**GIVEN REQUEST**
Copy out the records word for word, starting with the line that contains "You are a computer-use agent. Image resolution: width=1023" and continuing through the end of the records. Leave the pictures out.

(Target position records)
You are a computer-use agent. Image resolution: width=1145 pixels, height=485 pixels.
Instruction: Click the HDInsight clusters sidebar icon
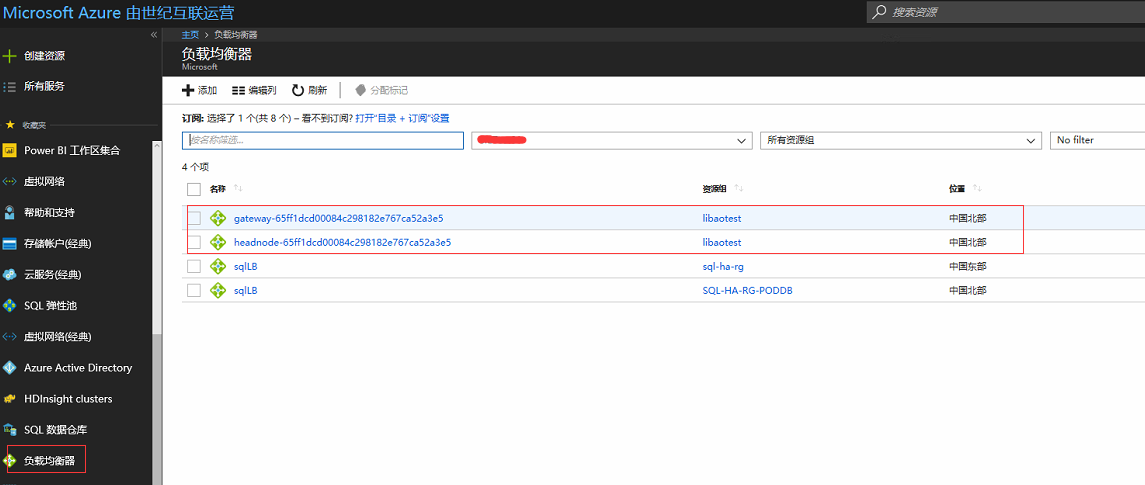click(10, 399)
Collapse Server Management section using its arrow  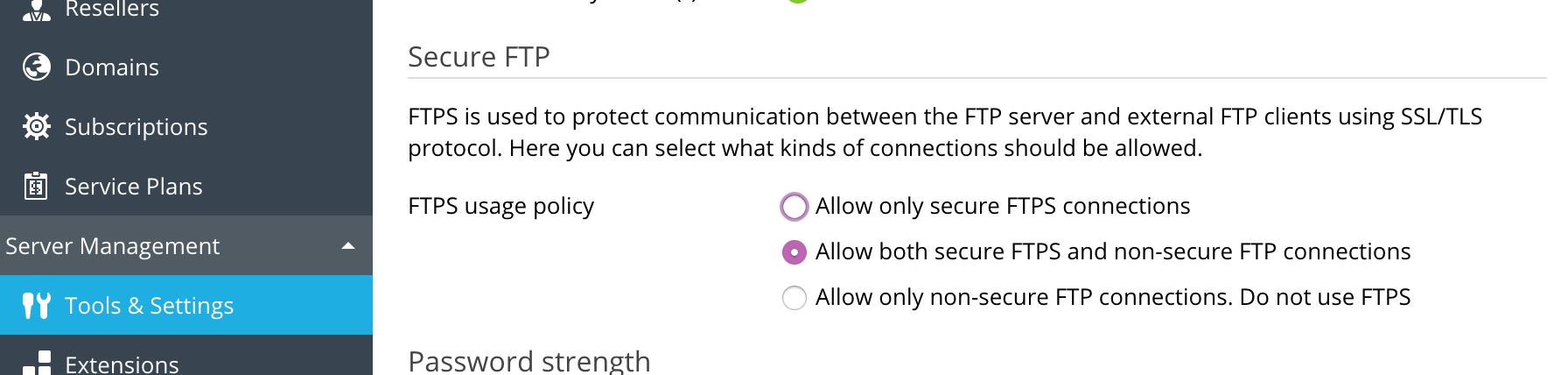point(348,246)
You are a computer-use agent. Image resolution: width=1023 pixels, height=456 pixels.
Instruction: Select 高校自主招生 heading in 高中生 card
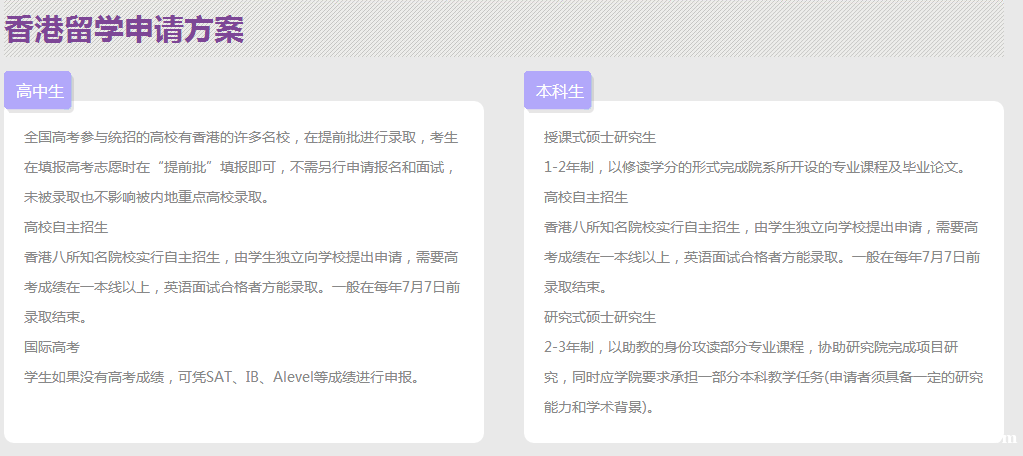point(66,227)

**ANSWER TO THIS TASK**
You are a computer-use agent. Image resolution: width=1023 pixels, height=456 pixels.
Instruction: Select 高校自主招生 heading in 高中生 card
point(66,227)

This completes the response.